Image Courtesy:kashmirobserver.net
This must have been the families’ biggest nightmare, and at the same time, a tragic closure. According to a report in the Indian Express, the Jammu and Kashmir government has exhumed the bodies of the three Rajouri labourers who were killed in July, reportedly in an “encounter” in South Kashmir’s Shopian area and handed the bodies to their families. The news report added that the bodies were exhumed at night.
It had taken months for the Army to admit that the three men killed in the Shopian “encounter” were indeed missing labourers from Rajouri. The news of the dead men’s identity was confirmed only on September 18, and weeks later, the “bodies have been exhumed and handed over to the families,” Guftar Choudhary, a social activist who was with the labourers families for the exhumation, told The Indian Express adding that this was done at “around 5.30 AM.” Hours earlier, the J-K Director General of Police (Dilbagh Singh) had said the bodies would be exhumed soon, reported the IE.
The three labourers from Rajouri have been identified as Imtiyaz Ahmad (20), Abrar Ahmad (25) and Mohammad Ibrar (16).

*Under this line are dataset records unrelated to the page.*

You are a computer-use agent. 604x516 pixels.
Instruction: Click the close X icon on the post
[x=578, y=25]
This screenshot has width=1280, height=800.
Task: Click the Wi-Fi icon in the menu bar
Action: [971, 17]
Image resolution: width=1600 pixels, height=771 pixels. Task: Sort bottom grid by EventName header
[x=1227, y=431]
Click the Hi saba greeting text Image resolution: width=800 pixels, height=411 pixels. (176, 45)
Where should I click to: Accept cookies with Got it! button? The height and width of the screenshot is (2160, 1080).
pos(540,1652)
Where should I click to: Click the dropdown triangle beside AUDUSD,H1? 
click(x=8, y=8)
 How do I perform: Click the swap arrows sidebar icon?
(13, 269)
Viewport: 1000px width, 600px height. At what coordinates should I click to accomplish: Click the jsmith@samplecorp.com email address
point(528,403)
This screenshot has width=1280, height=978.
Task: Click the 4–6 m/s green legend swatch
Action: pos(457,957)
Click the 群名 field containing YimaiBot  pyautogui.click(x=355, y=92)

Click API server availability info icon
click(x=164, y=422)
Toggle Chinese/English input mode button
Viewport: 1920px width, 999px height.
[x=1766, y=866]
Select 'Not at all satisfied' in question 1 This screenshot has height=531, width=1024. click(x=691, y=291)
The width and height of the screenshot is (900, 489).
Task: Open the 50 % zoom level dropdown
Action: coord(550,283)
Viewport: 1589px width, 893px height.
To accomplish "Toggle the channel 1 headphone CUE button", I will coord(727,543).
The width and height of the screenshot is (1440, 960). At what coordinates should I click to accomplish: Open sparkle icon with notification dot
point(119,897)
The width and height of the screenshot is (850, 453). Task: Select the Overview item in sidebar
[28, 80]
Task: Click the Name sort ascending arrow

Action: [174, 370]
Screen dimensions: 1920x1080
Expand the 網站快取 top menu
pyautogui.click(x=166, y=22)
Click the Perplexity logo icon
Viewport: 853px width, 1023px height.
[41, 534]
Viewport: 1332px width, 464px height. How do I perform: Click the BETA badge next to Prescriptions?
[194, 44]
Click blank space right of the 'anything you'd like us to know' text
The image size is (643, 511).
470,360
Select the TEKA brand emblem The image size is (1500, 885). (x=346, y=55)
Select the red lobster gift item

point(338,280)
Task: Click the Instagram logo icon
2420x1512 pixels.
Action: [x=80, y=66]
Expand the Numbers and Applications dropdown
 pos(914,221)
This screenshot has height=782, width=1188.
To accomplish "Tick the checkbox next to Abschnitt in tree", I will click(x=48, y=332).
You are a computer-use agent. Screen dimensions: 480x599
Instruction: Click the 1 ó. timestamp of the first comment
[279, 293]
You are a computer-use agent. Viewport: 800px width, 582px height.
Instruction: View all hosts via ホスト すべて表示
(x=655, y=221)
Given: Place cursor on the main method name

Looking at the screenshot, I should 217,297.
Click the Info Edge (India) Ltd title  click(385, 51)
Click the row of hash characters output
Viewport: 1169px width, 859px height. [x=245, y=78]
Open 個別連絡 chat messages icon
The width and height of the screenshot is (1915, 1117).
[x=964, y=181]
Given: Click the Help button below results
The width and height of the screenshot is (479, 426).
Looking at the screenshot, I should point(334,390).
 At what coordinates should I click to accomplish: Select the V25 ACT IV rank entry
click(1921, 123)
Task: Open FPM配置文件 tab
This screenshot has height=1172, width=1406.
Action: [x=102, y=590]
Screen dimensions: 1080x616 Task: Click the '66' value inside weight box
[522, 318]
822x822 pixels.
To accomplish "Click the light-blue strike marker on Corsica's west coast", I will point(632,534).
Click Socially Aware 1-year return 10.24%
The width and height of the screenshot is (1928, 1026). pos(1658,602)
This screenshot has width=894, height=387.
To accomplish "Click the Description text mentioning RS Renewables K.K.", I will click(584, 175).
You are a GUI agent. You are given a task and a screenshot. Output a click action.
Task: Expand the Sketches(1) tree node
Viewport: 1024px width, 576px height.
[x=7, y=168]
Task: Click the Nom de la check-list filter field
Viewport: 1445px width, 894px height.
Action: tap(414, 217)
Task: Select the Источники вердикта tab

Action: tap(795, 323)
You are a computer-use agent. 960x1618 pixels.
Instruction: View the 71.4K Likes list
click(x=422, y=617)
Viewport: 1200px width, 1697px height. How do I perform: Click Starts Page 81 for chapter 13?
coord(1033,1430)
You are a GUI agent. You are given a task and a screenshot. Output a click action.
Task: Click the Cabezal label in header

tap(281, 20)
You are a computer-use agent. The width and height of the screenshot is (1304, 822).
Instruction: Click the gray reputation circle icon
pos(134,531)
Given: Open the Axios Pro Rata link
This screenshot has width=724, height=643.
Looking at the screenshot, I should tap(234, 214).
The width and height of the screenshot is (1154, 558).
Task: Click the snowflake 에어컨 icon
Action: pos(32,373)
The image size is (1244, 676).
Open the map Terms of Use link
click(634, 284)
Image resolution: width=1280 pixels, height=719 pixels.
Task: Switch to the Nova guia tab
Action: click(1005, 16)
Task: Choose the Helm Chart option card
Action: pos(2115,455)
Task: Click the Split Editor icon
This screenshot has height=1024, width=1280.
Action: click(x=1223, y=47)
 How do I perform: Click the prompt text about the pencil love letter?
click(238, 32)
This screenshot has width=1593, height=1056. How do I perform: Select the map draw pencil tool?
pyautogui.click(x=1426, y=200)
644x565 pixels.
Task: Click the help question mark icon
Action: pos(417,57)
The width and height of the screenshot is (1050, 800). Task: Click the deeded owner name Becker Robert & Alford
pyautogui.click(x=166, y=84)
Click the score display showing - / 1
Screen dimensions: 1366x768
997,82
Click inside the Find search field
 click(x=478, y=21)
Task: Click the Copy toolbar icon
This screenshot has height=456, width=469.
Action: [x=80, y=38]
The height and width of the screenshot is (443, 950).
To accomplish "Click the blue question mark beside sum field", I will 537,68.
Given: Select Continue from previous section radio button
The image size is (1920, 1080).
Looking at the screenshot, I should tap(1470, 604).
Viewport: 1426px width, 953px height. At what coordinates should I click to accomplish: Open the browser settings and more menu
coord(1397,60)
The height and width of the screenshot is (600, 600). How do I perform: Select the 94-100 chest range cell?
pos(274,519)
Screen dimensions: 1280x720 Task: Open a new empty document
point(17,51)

They were killed in South Kashmir Amshipora village in Shopian on July 18, in what turned out to be a “fake encounter” as reported widely. The media reported that both the Army and the police had then said these three men killed were “militants” and the bodies then buried “discreetly in a graveyard in North Kashmir’s Baramulla”.
However, on August 10, photos of the bodies were shared on social media, according to IE, the labourers families had also filed a missing report a day before those photos went public. The labourers’ families recognised their missing sons, and soon a probe was ordered by the Army. The IE reported that on September 21, the Army’s court of inquiry confirmed that the three men were actually Rajouri labourers.
The three families had lodged a missing persons’ complaint about them at the Peeri Police Post in Rajouri’s Kotranka tehsil. One of the victims was reportedly 16 years old. The three had gone to Kashmir for work and not been in touch with their families July 17 night, the IE had then reported. The families thought the young men were in quarantine as part of anti-Covid measures as they were from outside Rajouri. However, soon enough they heard of the killing of “unidentified militants.” They later told the IE that they eventually “recognised them from the photographs,” and demanded that “their bodies be returned to us and there should be a probe.”